How Family Structures Have Changed
Family Diversity is the New Normal for America’s Children is a paper which discusses changes in family structures from the 1950s to the modern day, and it had what I considered some interesting observations.
At the end of the 1950s, if you chose 100 children under age 15 to represent all children, 65 would have been living in a family with married parents, with the father employed and the mother out of the labor force. Only 18 would have had married parents who were both employed. As for other types of family arrangements, you would find only one child in every 350 living with a never-married mother
So, in the 1950s, out of 100 kids:
65 kids lived in a house where Dad worked, and Mom kept house
18 kids lived in a house where both parents were employed
65+18 = 83% of kids are raised in a house with married parents
and only 1% of kids had a never-married mother. (I’m guessing the never-married Dad rate was even smaller).
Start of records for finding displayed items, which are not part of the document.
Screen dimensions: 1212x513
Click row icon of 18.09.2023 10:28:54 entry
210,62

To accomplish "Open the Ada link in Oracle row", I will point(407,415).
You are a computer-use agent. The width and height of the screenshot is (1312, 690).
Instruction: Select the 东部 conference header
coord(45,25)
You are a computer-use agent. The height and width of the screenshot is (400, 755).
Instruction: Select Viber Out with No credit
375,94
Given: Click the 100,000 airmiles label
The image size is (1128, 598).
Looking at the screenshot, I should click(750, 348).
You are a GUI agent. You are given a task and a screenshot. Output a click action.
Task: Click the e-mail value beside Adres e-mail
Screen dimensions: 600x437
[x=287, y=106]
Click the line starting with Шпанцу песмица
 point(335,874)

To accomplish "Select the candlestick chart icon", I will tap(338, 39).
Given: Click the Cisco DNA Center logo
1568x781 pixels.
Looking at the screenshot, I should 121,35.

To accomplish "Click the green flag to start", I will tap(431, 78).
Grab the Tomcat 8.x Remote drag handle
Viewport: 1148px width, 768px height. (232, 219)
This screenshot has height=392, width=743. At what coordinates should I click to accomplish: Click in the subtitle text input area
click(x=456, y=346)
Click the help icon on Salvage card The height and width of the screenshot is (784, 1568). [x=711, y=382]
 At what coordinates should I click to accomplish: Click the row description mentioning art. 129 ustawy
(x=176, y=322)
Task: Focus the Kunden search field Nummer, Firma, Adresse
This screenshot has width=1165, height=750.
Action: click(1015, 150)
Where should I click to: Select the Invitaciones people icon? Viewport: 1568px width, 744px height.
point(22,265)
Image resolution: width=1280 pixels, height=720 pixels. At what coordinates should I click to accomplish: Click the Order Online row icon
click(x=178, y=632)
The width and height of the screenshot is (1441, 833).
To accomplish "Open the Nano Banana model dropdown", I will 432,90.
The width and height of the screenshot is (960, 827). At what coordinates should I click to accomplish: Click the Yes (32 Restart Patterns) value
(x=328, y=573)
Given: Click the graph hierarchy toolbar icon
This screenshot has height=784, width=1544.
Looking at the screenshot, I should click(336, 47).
Today, among 100 representative children, just 22 live in a married male-breadwinner family, compared to 23 living with a single mother (only half of whom have ever been married). Seven out of every 100 live with a parent who cohabits with an unmarried partner (a category too rare for the Census Bureau to consider counting in 1960) and six with either a single father (3) or with grandparents but no parents (3).The single largest group of children – 34 – live with dual-earner married parents, but that largest group is only a third of the total, so that it is really impossible to point to a “typical” family
Today, out of 100 kids:
22 kids live in a house where Dad worked, and Mom kept house
34 kids live in a house where both parents work
4 kids live in a house where Mom worked, and Dad kept house
7 kids live in a house with unmarried partners (which was virtually non-existent in the 1950s)
23 kids live with a single mother, and 50% of those Mothers were ever married
6 kids live with a single father, or with just the grandparents
If you total this up, only 60% of today’s kids live in a house with married parents. I left the 7% of kids in a house with co-habitating partners out as often as not the situation involved a biological parent and their current partner and didn’t represent a stable, biological family structure.
Here’s a graph of all the “then” and “now” results:
Kids need a stable and predictable environment to grow up into healthy productive adults. If you take that away, all manner of problems follow. Given the dramatic drop in married-parent households from the 1950s today, the current social difficulties isn’t surprising.
The paper then goes on to discuss why family situations have changed – for those who’re interested in such things I recommend reading the entire paper.